In 1776, a group of influential New England politicians declared independence from Britain and launched a self-styled Revolutionary War (1775-1783) — backed by the government of France — that ended with the establishment of a new country on eastern North American free from British rule: the United States of America.
But not all of England’s colonies had been willing to join in. The English colony of Nova Scotia — the former French Acadia — sometimes called the “14th colony,” refused to participate, as did the conquered French subjects of Quebec. Both groups felt that despite England’s often oppressive rule, their rights and security were ultimately better trusted to stable, reliable Britain than the radical American rebels.

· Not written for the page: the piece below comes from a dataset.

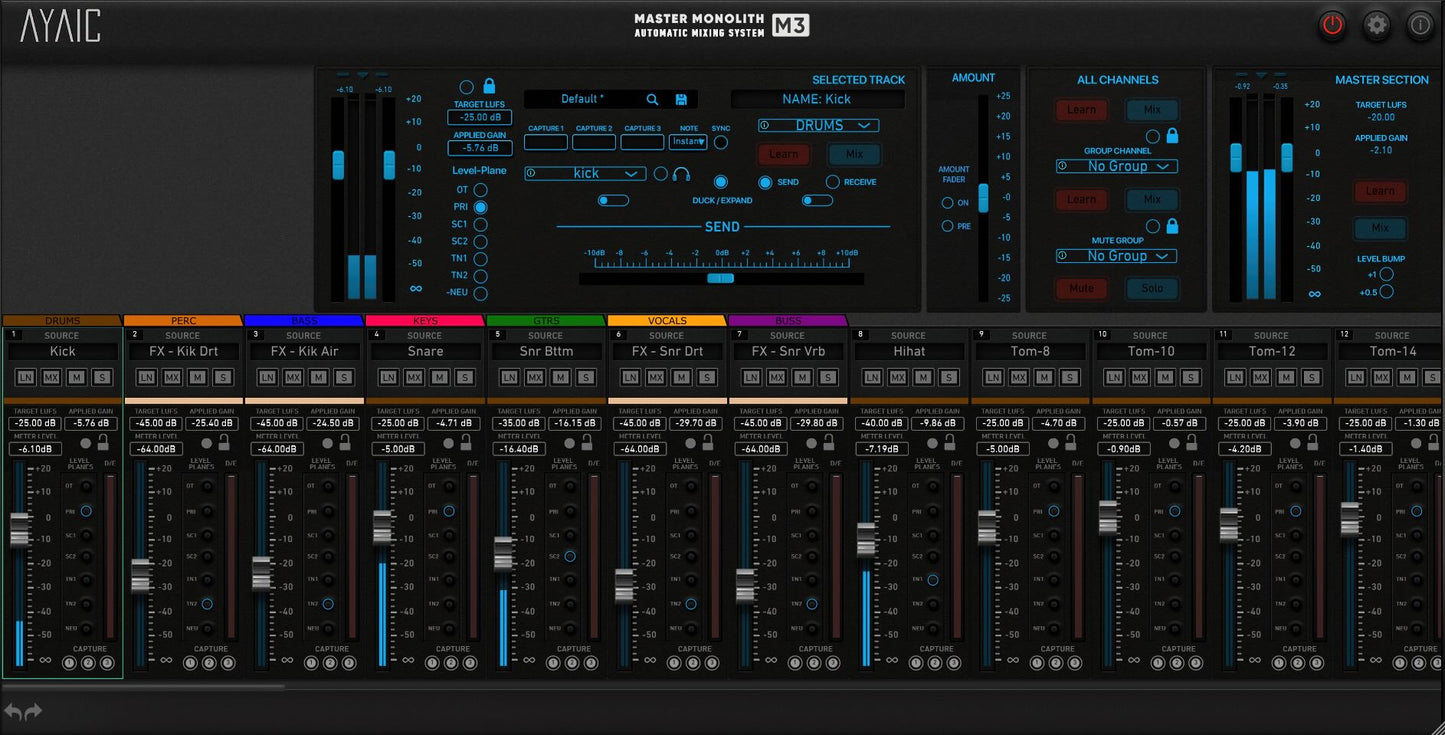Click the preset search magnifier icon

The Revolutionary War was not universally popular in the 13 colonies, either. Like the Quebecers and Nova Scotians, around a quarter of the New England population did not support the idea of breaking with British rule, and after war broke out, many families fled northward to Quebec, seeking to live somewhere where England was still in charge. These migrants, dubbed Loyalists for their allegiance to Britain and its king, are some of the most romanticized characters of Canadian history, but their precise motivations remain debated.
The traditional interpretation has been to characterize the Loyalists as fundamentally conservative folk (dubbed “Tories” after the conservative faction in English politics), dedicated to the cause of monarchy, Empire, and social hierarchy, rather than revolutionary American notions of republicanism, democracy, and egalitarianism. This became a popular theory among those who liked to think of Canada as a more traditional and culturally British country than the United States. Contemporary historians, in contrast, tend to argue the Loyalists actually comprised a fairly broad cross-section of New Englanders encompassing a diversity of backgrounds and political views, united only in their desire to not live in a revolutionary war zone with a deeply uncertain future. This interpretation portrays Canadians as a cautious, practical people.
In any case, the Loyalist migration dramatically swelled Quebec’s English-speaking population in a few short years, causing great concern to the colony’s French residents who were already anxious enough about the survival of their distinct culture and traditions. In 1791, Britain attempted to alleviate these concerns by splitting Quebec into two colonies: Upper Canada for the English residents and Lower Canada for the French. Each colony would have its own government, in order to give it a bit of political and cultural independence from the distrusted people next door.